Mercedes-Technikchef: So gewaltig ist der Regelumbruch wirklich (10:30 Min.)

Dabei gehe es nicht nur um neue Teile, sondern gleich die gesamte Fahrzeugphilosophie. Allison gewährt einen Einblick in das große Köpferauchen bei Mercedes. "Das ist unglaublich hart und herausfordernd. Es hat lang gedauert, überhaupt zu verstehen, was die beste Antwort auf diese Regeln ist und wo man die Möglichkeiten finden kann, ein Auto auf die Strecke zu bringen, mit dem wir von Anfang an konkurrenzfähig sein können", schildert der Technische Direktor des amtierenden Konstrukteursweltmeisters.
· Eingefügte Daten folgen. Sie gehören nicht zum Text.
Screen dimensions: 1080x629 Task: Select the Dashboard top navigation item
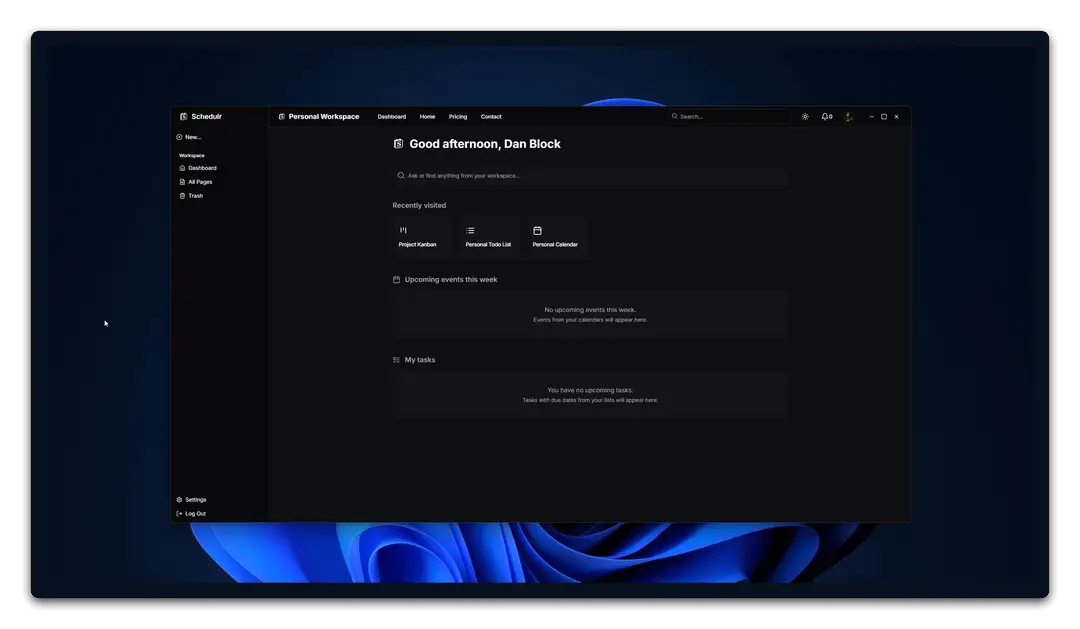(x=391, y=117)
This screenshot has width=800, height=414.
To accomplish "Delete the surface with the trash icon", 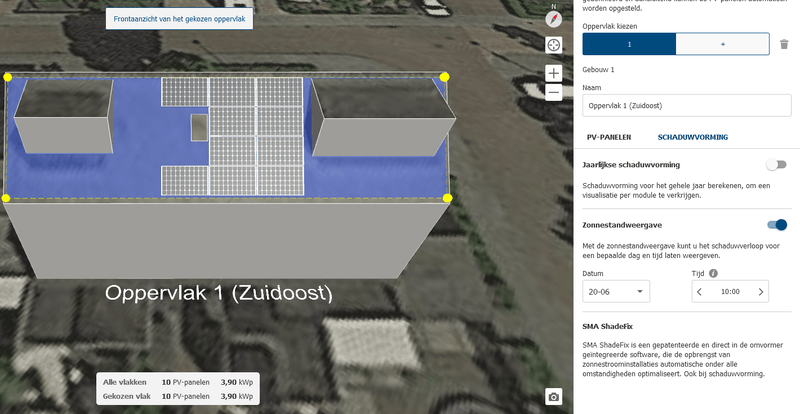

Allison: Ein, zwei Autos werden Regeln nicht treffen

Prognosen zum Kräfteverhältnis ließen zu diesem Zeitpunkt natürlich kaum treffen, so Allison. "Aber das ist doch eine spanende Sache. Keiner von uns weiß das. Und eine Essenz dieses Sports ist es doch, nicht zu wissen, was passiert", sagt der Ingenieur. Nur eines steht für Allison angesichts der umfangreichen Regeländerungen bereits fest. Ohne große Gewinner oder Verlierer wird 2022 nicht über die Bühne gehen. "Da die Autos so neu und anders sind, kann ich mir vorstellen, dass ein oder zwei Autos im Grid richtig übel daneben liegen. Und sie werden ein unglaublich schmerzhaftes Jahr haben."

Nachholbedarf - in welchem Ausmaß auch immer - erwartet Allison allerdings bei allen Teams, auch bei Mercedes. "Dinge, die wir einfach nicht vorhergesehen haben", sagt Allison. "Wir werden andere Autos ansehen und denken: 'Oh, warum ist uns das nicht eingefallen?' Dann werden wir herumwuseln, um diese Idee so schnell wie möglich an unser Auto zu bekommen, sodass wir unseren Weg nach vorne krabbeln können, wo auch immer wir im ersten Rennen landen. Oder, wenn wir so glücklich sind, vorne zu sein, die angreifenden Wölfe hinter uns zu halten."

Problem Budgetgrenze: Wie viele Upgrades gehen?

Deshalb erwartet Allison, mit dem Erarbeiten der neuen Philosophie die größte Anstrengung nicht unbedingt schon hinter sich zu haben. "Wir werden die ganze Saison sicherlich nicht allzu viel Schlaf bekommen", fürchtet der Brite scherzhaft. Was den Schlafgewohnheiten, aber nicht dem Comeback nach einem womöglich verwachsten Auftakt helfen könnte, ist das enge finanzielle Korsett unter der neuen Budgetobergrenze: Wie viele größere Entwicklungen zur Kurskorrektur während der Saison lässt das überhaupt noch zu?

Hier warnte zuletzt bereits Ferrari-Sportdirektor Laurent Mekies. Ein Wettrüsten wie in der Vergangenheit sei 2022 wohl nur noch in sehr viel kleineren Dimensionen möglich. "Es wird nicht so wenig Entwicklung sein wie vergangenes Jahr, da war sie zumindest bei uns fast bei null", zitierte die 'Marca' den Franzosen. "Aber wenn du an 2019 oder 2018 denkst, da werden wir weniger sehen als in diesen Jahren, als die großen Teams zu jedem Rennen etwas Neues gebracht haben. Aus unserer Sicht wird es schwierig sein, innerhalb der Ausgabenbeschränkung eine große Zahl von Upgrades zu bringen."

Formel 1: Ferrari erwartet Ende des Wettrüstens

Rücklagen müsse man sich eher für die generell zu erwarteten Lehren im ersten Jahr eines neuen Reglements behalten. Immerhin werde man im Saisonverlauf zügig lernen und nachjustieren müssen. Gehe etwas schief, müsse man jedoch von diesem idealen Muster abweichen und alles für gröbere Korrekturen ausgeben. "Wenn du früh in der Saison einen großen Schluckauf hast und nichts mehr korreliert, dann kannst du etwas von deinem Geld für zwei oder drei Upgrades ausgeben. Denn das musst du irgendwie beheben", sagt Mekies. Doch bis die ihren Weg ans Auto finden, könnte in der WM schon so mancher Zug abgefahren sein. Dann droht genau das, wovor Allison warnt - ein unglaublich schmerzhaftes Jahr.